Markets are showing signs of weakness and when stocks like HDFC fall, it's a sign that foreign funds are selling as the stock is heavily owned by foreign funds. A fall in blue chips like Axis Bank could also signal a fresh round of selling by foreign funds who have very high ownership of the stock.
As a market we have now turned negative for 2015, even as global markets continue to rally sharply. When the 200 DMA breaks so convincingly and in such a short span of time, it's a sign that markets are headed lower. Then next support level for the Nifty could be the 8063 levels and a fall below that means the markets are headed to the 7900 levels.
Analysts say that the entire Minimum Alternative Tax issue has spooked foreign investors. On Monday FIIs sold a huge quantity in the cash market in excess of 1749 crores. This quantity is pretty sizeable ad despite the huge buying by domestic institutions to the tune of Rs 1667 crores, it could not stem the downside in the market.

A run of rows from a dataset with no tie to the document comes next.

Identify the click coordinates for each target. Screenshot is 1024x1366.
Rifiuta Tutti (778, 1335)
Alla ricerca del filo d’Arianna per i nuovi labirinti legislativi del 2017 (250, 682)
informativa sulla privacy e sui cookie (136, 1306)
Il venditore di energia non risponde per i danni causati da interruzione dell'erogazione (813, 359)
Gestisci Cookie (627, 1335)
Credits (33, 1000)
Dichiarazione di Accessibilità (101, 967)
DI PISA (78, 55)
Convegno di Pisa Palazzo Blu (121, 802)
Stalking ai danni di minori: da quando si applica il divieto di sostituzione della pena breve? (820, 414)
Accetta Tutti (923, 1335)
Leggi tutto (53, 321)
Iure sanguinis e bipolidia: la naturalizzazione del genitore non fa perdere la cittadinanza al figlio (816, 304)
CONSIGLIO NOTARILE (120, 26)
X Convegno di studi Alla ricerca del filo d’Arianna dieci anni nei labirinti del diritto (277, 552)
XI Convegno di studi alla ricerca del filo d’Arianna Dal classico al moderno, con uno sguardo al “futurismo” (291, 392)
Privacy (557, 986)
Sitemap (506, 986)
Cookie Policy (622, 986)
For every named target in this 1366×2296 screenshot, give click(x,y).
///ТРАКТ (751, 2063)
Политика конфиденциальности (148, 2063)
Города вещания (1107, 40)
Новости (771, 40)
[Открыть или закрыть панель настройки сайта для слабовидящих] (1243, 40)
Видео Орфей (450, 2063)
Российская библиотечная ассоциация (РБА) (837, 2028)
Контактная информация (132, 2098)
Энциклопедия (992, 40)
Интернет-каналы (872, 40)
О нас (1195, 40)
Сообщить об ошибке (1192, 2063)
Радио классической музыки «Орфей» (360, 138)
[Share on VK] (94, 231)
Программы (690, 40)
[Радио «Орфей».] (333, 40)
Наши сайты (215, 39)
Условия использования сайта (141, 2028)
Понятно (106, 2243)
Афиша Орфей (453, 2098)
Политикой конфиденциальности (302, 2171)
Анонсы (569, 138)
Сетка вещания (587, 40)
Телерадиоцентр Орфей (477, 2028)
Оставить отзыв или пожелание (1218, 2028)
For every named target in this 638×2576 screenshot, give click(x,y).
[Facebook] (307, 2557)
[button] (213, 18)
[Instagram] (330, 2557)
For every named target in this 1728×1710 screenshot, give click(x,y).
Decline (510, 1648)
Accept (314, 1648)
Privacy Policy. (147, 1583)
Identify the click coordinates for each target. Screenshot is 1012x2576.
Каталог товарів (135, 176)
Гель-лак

Should you invest at the current levels?
Blue chip stocks are nowhere near their 52 week lows and are still trading at very high price to earnings multiples. For example, HDFC Bank which is currently traded at Rs 1002, has a 52-week low of Rs 711 and a 52-week high of Rs 1109. It is still nowhere near its 52 week low. Ditto for other blue chip stocks like L&T, Hindustan Unilever etc.
Analysts have always warned not to catch a falling knife. That is true. Let the market settle down and then one can look at good buying opportunities. It looks like we are headed lower and so one needs to wait and watch, at least till the corporate results pan out.